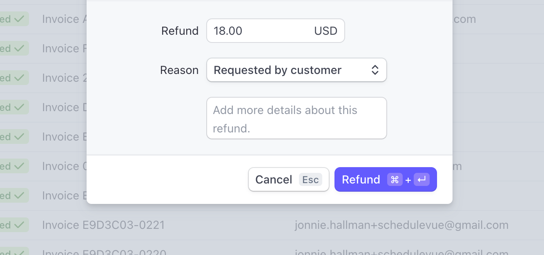Click the 'Reason' field label
544x255 pixels.
pyautogui.click(x=179, y=70)
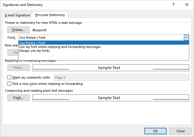Click the replying Sample Text preview box
The height and width of the screenshot is (137, 194).
[111, 68]
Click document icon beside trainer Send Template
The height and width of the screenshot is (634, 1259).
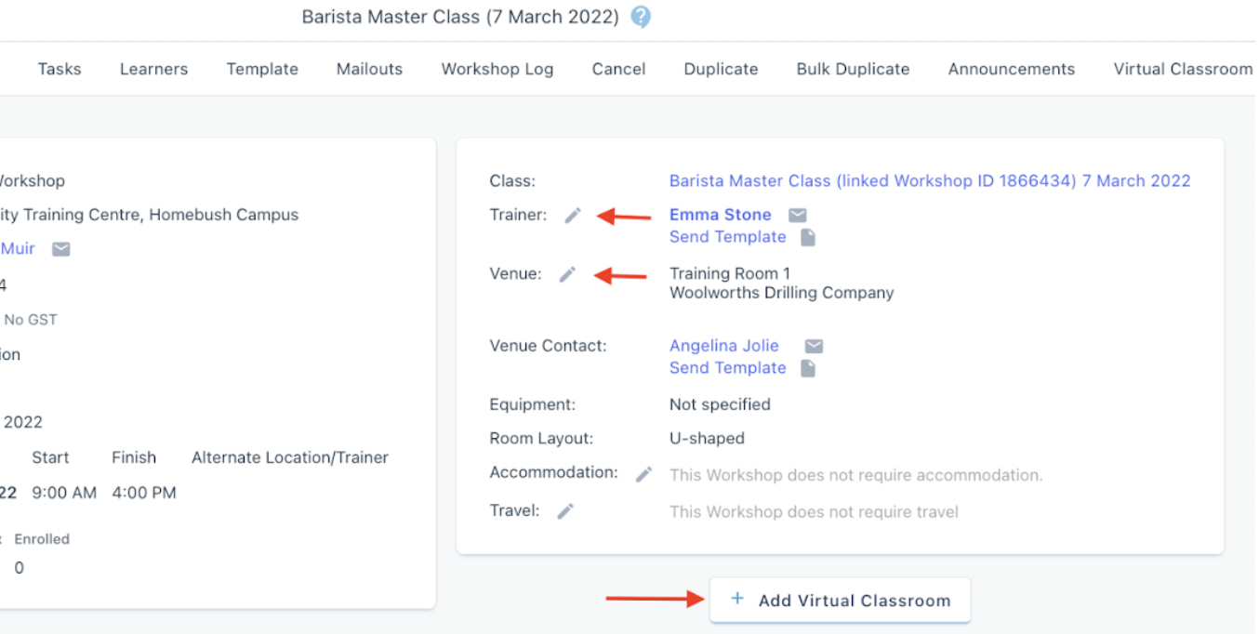pyautogui.click(x=808, y=237)
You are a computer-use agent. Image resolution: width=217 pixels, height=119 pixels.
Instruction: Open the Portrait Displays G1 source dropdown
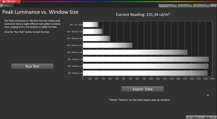pyautogui.click(x=185, y=6)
*-*-*
### TASK OBJECTIVE
With pictures left out, repeat exactly the lines from the line bearing "You are a computer-use" through the final line of the records above.

### EXERCISE ANSWER
You are a computer-use agent. Image resolution: width=217 pixels, height=119 pixels.
Instruction: Open the Portrait Displays G1 source dropdown
pyautogui.click(x=185, y=6)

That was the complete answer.